At the Melbourne Convention Mr. Barton suggested that the words “and treaties” be omitted from clause 51(xxix). Mr. Patrick Glynn, the South Australian representative, suggested that this required further consideration but did not persist in that submission. The words were dropped and clause (xxix) became, as it has remained, “external affairs”. The Founding Fathers could not have foreseen that the Australian Governor General would, some eight decades later, ratify Conventions with a body not in the contemplation of any nation in the 1890s and would thus engender within Australia disputes concerning the power given to the Commonwealth Parliament under clause 51 (xxix). It is interesting to speculate whether that clause would have been included without modification had they foreseen the situation which arose, the likelihood that the Commonwealth Parliament would pass legislation like the Racial Discrimination Act and the National Parks and Wildlife Conservation Act and that such legislation would be upheld by the High Court as a proper exercise of power under s.51(xxix).

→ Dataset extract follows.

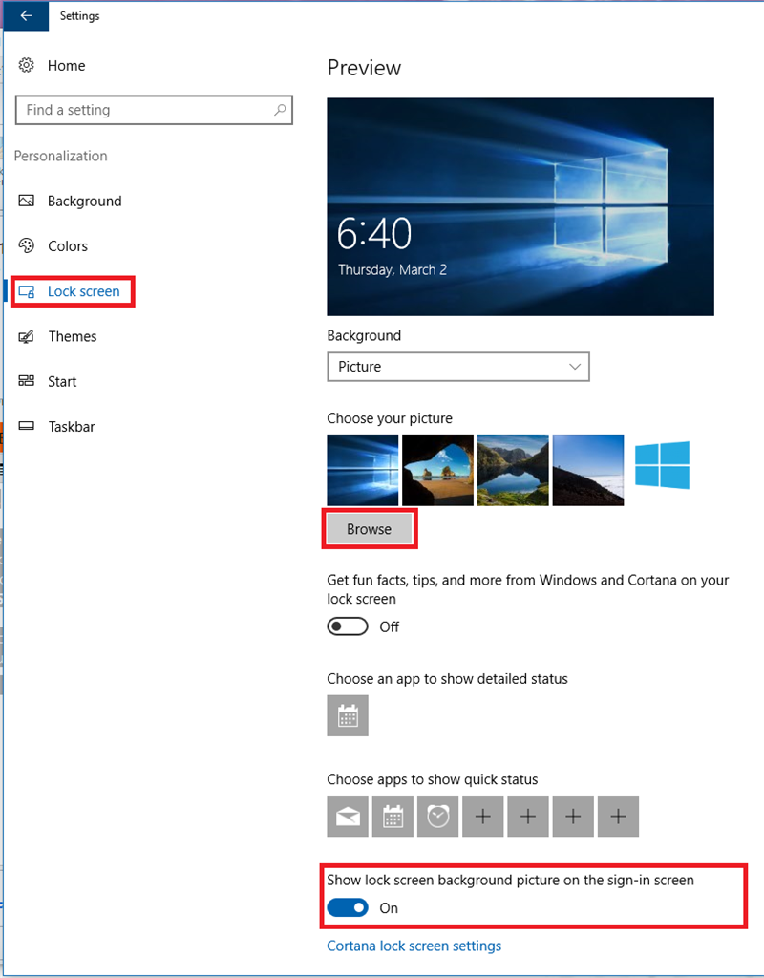This screenshot has width=764, height=978.
Task: Open the Background type dropdown showing Picture
Action: pyautogui.click(x=458, y=367)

The proceedings of the pre-Federation Conventions as reported give no assistance in answering that speculation. In the Tasmanian Dam Case7 Mason J (as he then was) referred to the great increase in recent times in the content and nature of international conventions and said:

“It is, of course, possible that the framers of the Constitution thought or assumed that the external affairs power would have a less extensive operation than this development has brought about and that the Commonwealth legislation by way of  implementation of treaty obligations would be infrequent and limited in scope. The framers of the Constitution would not have foreseen with any degree of precision, if at all, the expansion of international and regional affairs that has occurred since the turn of the century, in particular the cooperation between nations that has resulted in the formation of international and regional Conventions. But it is not, and could not be, suggested that by reason of this circumstance the power should now be given an operation which conforms to expectations held in 1900. For one thing it is impossible to ascertain what those expectations may have been. For another the difference between those expectations and subsequent events as they have fallen out seems to have been a difference in the frequency and volume of external affairs rather than a  difference in kind.”[6]

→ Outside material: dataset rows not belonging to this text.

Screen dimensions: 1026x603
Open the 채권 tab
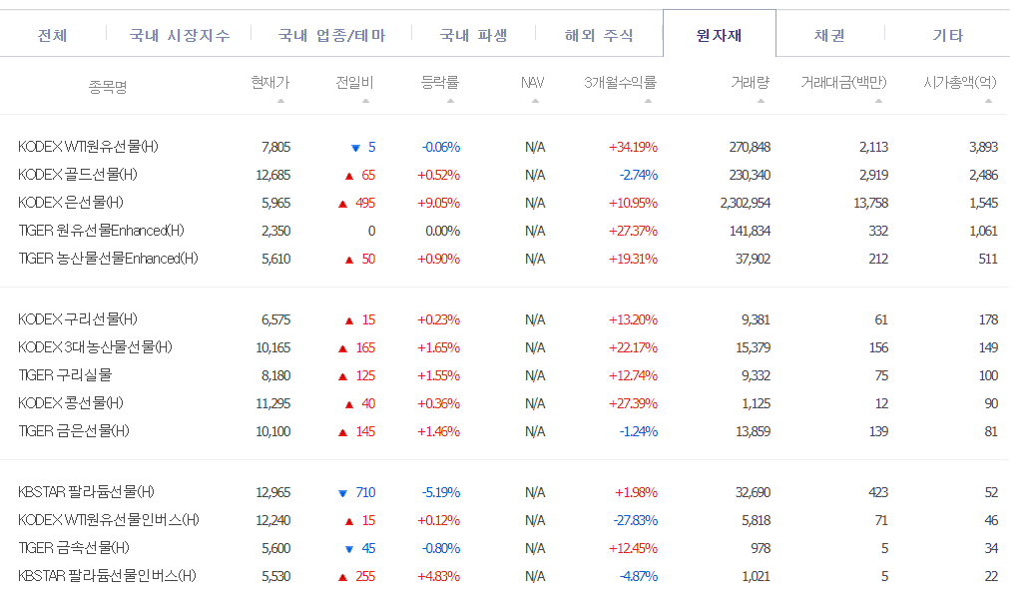pos(829,36)
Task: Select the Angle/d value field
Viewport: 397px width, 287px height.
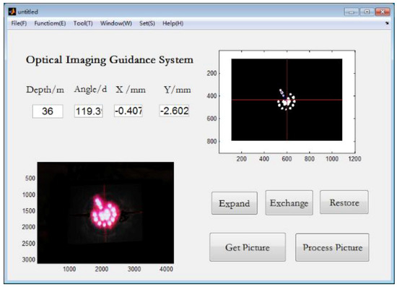Action: pos(89,111)
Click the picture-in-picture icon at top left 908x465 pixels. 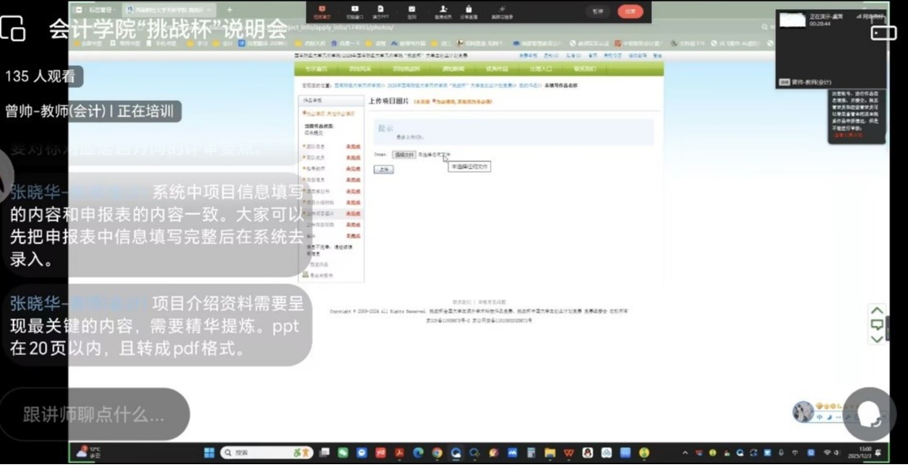click(x=13, y=30)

I am inclined to the view that some at least of the United Nations Conventions to which Australia has become a party are different in kind from the agreements in relation to external affairs which could have been in contemplation of the Founding Fathers when the Constitution was drafted. Could they have imagined that Australia would enter into an agreement with an international body not to practise racial discrimination within Australia, a country committed to the White Australia policy and a country in which Aborigines were not to be counted among the population after Federation, notwithstanding that South Australia had given them recognition as competent electors prior to Federation? Be that as it may, to attempt to define the limits of the external affairs power by reference to what may have been the expectation of those who drafted the Constitution had they been in a position to foresee future developments leads to unprofitable speculation.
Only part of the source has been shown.